TASK TO CARRY OUT:
Look below for the lines from the one with "Task: Click info icon beside 節省墨水/碳粉" to the one with "Task: Open the Courses sidebar icon", and copy exactly those lines, both ends included.

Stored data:
<<<<
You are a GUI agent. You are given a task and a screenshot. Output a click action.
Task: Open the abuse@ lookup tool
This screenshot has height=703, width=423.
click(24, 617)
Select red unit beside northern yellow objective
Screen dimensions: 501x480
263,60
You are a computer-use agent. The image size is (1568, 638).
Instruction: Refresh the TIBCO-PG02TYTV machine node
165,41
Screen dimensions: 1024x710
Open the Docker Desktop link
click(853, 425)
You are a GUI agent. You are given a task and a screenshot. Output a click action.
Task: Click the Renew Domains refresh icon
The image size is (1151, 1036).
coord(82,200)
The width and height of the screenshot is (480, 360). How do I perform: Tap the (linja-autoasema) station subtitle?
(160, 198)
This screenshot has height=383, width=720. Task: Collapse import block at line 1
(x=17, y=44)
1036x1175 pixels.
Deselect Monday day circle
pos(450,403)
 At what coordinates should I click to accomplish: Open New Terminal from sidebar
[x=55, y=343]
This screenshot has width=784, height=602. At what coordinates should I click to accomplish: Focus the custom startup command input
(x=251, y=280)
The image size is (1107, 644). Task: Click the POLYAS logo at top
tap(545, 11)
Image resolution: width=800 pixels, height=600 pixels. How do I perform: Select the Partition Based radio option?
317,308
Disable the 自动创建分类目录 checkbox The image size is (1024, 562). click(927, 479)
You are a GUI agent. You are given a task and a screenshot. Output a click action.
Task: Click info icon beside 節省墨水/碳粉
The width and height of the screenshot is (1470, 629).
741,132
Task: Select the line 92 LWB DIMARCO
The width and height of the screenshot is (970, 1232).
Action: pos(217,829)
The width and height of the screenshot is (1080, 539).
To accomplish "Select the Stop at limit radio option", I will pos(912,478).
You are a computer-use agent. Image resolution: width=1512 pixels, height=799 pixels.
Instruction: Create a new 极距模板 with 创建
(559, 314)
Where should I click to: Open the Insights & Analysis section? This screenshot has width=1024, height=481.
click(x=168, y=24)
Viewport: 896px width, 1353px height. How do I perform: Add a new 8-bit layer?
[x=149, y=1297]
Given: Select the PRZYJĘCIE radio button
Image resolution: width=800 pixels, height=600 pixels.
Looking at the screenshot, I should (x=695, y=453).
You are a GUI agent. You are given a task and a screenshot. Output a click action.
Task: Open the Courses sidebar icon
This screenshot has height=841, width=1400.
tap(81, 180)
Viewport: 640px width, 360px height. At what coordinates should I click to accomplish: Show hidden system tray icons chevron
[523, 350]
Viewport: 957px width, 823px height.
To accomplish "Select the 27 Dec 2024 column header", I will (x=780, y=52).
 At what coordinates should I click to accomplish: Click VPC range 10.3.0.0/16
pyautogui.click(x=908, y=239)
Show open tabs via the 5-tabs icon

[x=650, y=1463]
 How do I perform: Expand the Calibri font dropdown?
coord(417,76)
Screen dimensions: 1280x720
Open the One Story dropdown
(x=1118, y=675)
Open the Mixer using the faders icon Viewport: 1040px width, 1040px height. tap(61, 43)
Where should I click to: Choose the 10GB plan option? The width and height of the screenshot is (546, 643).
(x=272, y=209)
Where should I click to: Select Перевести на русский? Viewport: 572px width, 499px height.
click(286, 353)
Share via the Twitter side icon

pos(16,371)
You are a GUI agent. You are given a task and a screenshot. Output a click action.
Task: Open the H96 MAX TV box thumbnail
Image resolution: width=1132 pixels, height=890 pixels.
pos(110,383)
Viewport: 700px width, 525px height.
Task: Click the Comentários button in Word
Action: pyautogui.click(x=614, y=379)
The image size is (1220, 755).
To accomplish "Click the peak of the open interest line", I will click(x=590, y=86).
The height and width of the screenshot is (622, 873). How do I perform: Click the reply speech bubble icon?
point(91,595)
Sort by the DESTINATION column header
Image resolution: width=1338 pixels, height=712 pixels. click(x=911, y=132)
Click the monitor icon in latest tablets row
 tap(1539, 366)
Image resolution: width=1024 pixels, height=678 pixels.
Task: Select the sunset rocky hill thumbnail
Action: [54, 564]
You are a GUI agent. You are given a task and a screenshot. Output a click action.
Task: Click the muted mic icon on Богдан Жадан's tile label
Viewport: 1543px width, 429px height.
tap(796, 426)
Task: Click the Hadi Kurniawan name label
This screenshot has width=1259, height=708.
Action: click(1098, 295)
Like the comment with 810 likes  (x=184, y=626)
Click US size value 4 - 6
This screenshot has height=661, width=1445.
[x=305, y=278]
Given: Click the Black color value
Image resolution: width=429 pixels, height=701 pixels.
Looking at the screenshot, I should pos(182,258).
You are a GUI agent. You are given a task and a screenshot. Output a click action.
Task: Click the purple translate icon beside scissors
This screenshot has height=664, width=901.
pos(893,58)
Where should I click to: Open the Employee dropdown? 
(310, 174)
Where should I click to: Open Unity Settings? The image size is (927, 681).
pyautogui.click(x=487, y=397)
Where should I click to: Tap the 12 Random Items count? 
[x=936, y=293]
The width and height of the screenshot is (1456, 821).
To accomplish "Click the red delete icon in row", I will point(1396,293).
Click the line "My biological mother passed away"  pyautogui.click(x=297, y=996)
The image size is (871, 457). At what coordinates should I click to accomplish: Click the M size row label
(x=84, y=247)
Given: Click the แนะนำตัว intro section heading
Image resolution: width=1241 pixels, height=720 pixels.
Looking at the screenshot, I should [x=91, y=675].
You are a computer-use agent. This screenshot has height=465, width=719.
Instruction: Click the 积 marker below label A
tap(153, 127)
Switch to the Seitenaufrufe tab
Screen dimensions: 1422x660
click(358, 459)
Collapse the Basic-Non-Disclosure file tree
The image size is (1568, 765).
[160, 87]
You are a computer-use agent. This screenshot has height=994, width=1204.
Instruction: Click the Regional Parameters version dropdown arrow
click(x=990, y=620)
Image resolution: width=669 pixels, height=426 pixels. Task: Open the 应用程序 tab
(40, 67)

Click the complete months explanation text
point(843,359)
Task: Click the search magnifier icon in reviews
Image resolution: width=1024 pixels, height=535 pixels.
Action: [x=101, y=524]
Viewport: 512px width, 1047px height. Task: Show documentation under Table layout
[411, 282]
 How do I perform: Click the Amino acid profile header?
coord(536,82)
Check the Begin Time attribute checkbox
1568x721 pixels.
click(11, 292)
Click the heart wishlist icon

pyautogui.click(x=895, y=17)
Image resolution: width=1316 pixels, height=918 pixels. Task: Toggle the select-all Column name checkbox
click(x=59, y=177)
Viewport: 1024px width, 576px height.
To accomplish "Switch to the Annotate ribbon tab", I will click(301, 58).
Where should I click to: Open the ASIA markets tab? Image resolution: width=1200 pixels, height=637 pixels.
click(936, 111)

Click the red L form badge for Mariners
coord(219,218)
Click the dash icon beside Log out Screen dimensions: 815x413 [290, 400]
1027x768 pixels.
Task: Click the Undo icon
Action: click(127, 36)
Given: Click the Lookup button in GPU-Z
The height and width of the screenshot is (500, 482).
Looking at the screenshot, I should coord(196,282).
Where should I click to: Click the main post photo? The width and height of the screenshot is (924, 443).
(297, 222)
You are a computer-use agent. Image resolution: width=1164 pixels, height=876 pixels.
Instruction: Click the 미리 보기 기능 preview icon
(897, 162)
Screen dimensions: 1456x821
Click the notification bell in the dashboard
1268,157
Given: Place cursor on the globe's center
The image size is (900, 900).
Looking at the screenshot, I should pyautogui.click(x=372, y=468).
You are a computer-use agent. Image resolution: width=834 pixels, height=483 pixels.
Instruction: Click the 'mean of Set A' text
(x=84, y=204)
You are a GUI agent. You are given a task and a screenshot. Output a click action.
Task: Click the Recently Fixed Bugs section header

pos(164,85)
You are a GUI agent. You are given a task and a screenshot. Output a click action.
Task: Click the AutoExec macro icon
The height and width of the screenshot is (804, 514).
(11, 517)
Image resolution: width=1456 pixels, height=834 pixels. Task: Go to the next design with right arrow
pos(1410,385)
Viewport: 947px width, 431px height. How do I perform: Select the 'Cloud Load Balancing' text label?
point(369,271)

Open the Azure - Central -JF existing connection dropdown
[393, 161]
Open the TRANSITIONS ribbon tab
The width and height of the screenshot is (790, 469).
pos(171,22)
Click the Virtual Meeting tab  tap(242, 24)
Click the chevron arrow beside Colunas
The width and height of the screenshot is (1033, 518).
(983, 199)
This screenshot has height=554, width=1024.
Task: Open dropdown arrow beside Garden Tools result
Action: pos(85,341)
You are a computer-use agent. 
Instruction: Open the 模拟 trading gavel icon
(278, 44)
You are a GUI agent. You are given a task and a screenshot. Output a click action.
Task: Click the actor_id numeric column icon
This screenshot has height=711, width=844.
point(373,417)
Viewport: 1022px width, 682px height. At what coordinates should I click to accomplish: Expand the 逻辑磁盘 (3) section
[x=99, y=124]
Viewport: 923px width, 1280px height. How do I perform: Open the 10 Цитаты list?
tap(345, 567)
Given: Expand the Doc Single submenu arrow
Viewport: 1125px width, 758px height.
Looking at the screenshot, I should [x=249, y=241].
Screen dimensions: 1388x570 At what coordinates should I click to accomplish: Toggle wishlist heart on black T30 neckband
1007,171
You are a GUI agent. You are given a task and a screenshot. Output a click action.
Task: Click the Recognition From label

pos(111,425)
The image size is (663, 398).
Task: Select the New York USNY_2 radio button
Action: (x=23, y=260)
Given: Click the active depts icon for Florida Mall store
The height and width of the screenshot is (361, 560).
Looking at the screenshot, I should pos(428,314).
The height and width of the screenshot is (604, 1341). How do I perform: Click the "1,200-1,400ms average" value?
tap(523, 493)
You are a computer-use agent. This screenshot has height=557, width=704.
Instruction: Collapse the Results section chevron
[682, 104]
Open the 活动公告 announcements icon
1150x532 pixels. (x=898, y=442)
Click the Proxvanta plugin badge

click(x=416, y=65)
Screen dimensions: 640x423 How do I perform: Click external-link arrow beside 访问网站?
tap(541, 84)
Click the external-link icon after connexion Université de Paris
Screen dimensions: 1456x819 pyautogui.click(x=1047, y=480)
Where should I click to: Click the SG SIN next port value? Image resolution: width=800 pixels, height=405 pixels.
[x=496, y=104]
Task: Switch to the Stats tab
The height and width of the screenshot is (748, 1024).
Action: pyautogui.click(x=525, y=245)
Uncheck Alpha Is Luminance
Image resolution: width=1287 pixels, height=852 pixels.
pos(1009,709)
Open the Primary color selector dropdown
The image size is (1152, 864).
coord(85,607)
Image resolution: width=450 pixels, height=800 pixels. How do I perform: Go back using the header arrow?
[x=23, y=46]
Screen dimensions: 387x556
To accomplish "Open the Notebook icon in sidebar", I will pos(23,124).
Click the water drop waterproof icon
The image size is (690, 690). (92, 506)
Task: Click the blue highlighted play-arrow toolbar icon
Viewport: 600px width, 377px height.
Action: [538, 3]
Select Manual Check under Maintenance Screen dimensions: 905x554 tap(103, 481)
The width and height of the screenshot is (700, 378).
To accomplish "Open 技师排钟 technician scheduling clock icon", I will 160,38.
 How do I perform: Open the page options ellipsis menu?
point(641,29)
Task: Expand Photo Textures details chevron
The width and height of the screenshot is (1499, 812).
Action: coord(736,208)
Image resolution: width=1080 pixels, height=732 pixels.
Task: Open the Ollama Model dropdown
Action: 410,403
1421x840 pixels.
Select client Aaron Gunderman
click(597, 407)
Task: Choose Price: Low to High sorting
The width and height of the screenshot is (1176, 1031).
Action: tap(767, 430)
>>>>
ANSWER BOX:
Task: Click info icon beside 節省墨水/碳粉
The width and height of the screenshot is (1470, 629).
741,132
Task: Select the line 92 LWB DIMARCO
The width and height of the screenshot is (970, 1232).
Action: pos(217,829)
The width and height of the screenshot is (1080, 539).
To accomplish "Select the Stop at limit radio option", I will pos(912,478).
You are a computer-use agent. Image resolution: width=1512 pixels, height=799 pixels.
Instruction: Create a new 极距模板 with 创建
(559, 314)
Where should I click to: Open the Insights & Analysis section? This screenshot has width=1024, height=481.
click(x=168, y=24)
Viewport: 896px width, 1353px height. How do I perform: Add a new 8-bit layer?
[x=149, y=1297]
Given: Select the PRZYJĘCIE radio button
Image resolution: width=800 pixels, height=600 pixels.
Looking at the screenshot, I should (x=695, y=453).
You are a GUI agent. You are given a task and a screenshot. Output a click action.
Task: Open the Courses sidebar icon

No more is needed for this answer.